Fragen Sie die, die mich nicht so mögen. Von denen hat es hoffentlich auch ein paar. Man kann es ja sowieso nicht allen recht machen und ist nicht allen sympathisch. Das ist Teil des Spiels, das macht mir nichts aus.

Braucht es aus Ihrer Sicht noch eine Anhebung der Entschädigung?

Kürzlich wurde ja die Studie der Gemeindeammänner-Vereinigung publiziert. Bei der Entschädigung der Gemeinderäte stehen wir nicht so schlecht da. Aber das muss man auf Ende der nächsten Amtsperiode dann nochmals anschauen, damit die Ausgangslage ab 2026 klar ist.

Wenn wir schon bei den Finanzen sind: Aarburg steht finanziell besser da als auch schon.

Das ist klar dem kantonalen Finanz- und Lastenausgleich zu verdanken. Das ist ein grosser positiver Faktor für uns. Da haben wir als Gemeinderat, allen voran der ehemalige Gemeinderat Alois Spielmann, hart dafür gekämpft. Nun stellen sich die erwarteten Ergebnisse ein. Das gemeinderätliche Sparpaket hat aber ebenfalls zu einer Entlastung der Finanzen geführt. Ein Kompliment geht auch an die Verwaltung, die genau hingeschaut und einige Sparpotenziale aufgezeigt hat.

Haben Sie Bedenken, dass die Pandemie diese guten Zahlen zunichtemacht?

Nun, das ist ein Blick in die Kristallkugel. Wir wissen noch nicht, wie viele schlussendlich auf Sozialhilfe angewiesen sind. Wenn die Quote bei anderen Gemeinden auch zunimmt, dann werden wir allenfalls weniger Geld aus dem Finanz- und Lastenausgleich erhalten. Dieser Situation ist sich der Gemeinderat bewusst.

Aarburg ist in den vergangenen Jahren enorm gewachsen, neue Wohnsiedlungen sind entstanden. Wie hat sich das auf die Finanzen ausgewirkt?

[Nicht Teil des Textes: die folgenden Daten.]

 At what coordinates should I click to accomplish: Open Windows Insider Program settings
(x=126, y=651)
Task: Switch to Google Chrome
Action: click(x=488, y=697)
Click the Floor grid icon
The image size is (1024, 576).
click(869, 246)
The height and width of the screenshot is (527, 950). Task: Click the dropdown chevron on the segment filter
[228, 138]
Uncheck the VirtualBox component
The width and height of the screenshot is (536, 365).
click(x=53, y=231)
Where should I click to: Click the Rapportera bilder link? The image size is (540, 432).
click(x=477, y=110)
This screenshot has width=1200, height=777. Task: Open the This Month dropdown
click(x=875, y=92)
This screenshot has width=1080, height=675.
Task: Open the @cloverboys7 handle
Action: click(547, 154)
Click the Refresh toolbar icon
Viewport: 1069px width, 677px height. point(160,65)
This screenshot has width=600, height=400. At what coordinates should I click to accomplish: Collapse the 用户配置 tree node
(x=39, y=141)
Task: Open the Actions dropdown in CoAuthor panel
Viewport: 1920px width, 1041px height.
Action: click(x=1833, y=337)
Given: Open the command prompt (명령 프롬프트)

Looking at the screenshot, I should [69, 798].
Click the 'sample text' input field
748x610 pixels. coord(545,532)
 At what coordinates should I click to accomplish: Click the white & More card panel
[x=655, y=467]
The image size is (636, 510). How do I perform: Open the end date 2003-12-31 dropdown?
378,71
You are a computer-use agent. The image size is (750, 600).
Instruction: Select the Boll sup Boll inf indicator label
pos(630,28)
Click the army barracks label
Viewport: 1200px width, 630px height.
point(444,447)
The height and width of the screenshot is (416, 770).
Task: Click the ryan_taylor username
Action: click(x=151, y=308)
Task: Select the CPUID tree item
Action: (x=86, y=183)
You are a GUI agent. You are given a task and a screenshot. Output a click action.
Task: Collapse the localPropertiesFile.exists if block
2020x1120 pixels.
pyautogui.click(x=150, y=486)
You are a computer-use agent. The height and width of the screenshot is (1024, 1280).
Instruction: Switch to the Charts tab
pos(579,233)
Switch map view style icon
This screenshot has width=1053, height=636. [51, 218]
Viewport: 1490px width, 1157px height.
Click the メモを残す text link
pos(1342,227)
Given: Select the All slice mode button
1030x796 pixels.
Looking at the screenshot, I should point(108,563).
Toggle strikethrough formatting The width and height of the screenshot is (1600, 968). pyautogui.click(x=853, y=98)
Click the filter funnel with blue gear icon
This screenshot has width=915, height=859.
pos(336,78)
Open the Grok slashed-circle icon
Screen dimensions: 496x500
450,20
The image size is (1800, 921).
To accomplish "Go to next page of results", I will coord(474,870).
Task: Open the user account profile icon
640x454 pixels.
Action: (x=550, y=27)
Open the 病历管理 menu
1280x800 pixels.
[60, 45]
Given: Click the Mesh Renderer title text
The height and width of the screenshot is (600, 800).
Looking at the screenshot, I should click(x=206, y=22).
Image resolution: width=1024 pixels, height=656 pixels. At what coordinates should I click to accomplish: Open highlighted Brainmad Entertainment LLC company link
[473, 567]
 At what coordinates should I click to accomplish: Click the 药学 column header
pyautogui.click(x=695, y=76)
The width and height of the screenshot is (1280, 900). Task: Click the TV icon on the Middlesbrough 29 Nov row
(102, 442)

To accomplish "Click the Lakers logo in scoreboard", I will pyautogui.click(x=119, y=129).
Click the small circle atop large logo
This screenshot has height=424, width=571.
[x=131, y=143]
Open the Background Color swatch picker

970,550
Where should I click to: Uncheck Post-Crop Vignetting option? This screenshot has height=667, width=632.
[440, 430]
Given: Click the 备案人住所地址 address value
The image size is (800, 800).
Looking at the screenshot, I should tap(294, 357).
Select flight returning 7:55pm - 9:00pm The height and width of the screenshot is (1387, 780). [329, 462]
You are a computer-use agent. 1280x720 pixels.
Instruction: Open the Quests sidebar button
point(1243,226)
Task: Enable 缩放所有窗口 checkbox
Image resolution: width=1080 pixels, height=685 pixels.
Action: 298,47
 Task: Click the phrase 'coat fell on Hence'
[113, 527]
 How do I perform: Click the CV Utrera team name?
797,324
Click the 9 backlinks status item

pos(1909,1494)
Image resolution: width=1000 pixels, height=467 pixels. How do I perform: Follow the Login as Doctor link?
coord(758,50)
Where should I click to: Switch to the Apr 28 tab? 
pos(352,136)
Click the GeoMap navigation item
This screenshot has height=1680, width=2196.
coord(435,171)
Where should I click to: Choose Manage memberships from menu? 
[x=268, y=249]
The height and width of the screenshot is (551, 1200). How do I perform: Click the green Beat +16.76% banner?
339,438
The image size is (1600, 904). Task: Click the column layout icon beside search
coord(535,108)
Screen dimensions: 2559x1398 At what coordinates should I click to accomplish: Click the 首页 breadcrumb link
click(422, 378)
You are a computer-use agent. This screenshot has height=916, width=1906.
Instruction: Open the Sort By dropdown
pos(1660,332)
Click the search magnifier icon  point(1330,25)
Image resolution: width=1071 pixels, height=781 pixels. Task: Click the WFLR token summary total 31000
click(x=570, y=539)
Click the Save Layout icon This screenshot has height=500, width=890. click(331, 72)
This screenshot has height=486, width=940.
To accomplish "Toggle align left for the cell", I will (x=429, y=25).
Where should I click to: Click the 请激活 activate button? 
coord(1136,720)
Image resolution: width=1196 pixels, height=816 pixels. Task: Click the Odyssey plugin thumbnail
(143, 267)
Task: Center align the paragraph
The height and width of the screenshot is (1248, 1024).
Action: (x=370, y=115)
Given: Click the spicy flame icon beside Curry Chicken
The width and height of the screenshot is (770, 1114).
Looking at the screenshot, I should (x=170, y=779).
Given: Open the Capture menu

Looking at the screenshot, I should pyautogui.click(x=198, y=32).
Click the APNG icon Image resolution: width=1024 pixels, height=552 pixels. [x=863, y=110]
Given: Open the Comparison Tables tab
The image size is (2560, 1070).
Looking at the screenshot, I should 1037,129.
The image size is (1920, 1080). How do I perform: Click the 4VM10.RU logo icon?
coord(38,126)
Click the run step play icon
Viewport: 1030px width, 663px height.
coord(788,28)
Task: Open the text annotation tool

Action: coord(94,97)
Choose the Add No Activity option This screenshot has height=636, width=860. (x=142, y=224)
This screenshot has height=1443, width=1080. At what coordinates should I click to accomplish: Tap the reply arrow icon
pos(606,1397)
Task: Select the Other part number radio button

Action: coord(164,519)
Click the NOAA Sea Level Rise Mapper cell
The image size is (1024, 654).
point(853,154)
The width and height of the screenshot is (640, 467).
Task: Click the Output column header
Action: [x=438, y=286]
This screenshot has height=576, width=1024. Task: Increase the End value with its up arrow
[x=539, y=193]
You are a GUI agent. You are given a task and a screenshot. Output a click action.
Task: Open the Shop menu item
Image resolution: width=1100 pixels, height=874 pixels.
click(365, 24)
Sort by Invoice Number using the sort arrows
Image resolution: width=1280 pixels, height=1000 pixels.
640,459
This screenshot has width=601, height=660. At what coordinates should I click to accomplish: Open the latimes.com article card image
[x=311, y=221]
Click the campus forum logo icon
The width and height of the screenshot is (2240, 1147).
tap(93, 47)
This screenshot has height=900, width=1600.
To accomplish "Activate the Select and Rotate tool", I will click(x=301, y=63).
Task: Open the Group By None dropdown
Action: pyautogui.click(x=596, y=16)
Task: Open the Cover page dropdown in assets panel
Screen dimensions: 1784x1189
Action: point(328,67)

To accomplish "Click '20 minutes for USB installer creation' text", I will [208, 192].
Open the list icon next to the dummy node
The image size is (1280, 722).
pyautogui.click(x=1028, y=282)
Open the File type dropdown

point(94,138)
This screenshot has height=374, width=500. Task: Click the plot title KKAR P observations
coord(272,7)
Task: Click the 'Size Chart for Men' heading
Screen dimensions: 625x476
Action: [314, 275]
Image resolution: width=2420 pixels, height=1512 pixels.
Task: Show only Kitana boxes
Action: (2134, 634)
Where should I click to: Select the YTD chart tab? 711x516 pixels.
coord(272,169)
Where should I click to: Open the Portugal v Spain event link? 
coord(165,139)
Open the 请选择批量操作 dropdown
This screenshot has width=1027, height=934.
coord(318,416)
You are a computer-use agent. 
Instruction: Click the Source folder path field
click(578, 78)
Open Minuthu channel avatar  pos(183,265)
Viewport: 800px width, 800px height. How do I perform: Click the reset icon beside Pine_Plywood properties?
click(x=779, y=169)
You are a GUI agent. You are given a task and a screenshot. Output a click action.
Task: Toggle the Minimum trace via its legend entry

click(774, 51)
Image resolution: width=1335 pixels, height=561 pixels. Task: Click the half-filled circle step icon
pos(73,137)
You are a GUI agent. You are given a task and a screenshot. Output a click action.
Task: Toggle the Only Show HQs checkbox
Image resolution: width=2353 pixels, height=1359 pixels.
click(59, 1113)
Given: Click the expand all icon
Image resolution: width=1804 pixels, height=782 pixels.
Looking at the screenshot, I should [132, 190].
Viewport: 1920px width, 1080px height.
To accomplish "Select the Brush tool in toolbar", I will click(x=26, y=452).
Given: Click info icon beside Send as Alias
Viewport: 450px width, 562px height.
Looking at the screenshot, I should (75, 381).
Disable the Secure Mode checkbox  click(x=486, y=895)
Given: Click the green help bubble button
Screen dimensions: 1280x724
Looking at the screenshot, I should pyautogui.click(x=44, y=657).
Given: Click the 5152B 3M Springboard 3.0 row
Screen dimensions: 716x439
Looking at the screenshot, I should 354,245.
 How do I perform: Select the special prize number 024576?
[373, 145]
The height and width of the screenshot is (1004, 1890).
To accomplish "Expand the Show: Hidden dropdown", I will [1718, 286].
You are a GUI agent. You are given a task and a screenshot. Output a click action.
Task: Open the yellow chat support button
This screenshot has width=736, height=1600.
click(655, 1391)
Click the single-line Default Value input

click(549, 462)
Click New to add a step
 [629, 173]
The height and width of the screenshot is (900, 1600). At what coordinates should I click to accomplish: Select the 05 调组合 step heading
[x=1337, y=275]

Der Durchschnitt beim Steuersubstrat ist etwas höher. Er ist aber noch nicht extrem angestiegen. Aber unsere Strategie bezahlt sich auch nicht von heute auf morgen aus. Irgendwann wird dieser Effekt auch bei uns greifen. Wir dürfen aber die Attraktivität der Gemeinde nicht nur über die Steuern definieren, sondern müssen auch zu unseren Liegenschaften schauen. Darum bin ich froh, dass wir nun das Rathaus und die Badi sanieren können.

Der Steuerfuss ist mit 121 Prozent immer noch sehr hoch. Gibt es Bestrebungen, das zu ändern?

Bei all diesen Projekten, die wir haben, ist es nicht ganz einfach, den Steuerfuss zu senken. Ein Ziel ist, dass wir versuchen, Schulden abzubauen. Der Steuerfuss scheint aber für viele nicht das wichtigste Kriterium zu sein, wenn es darum geht, nach Aarburg zu ziehen. Wenn es ganz schlimm wäre, würde ja niemand kommen. Wir sind keine Steuerhölle. Man muss auch andere Faktoren betrachten. So haben wir zum Beispiel eine gute Verkehrsanbindung. Auch die Investoren glauben an Aarburg. Das Perry Center wurde umfassend saniert und dieses steht ja auf Aarburger Boden, das vergisst man gerne. Das Bahnhofsquartier entwickelt sich ebenfalls sehr positiv. Die Kletterhalle auf der Höhe ist ebenfalls gut unterwegs. Das sind Dinge, die Freude bereiten.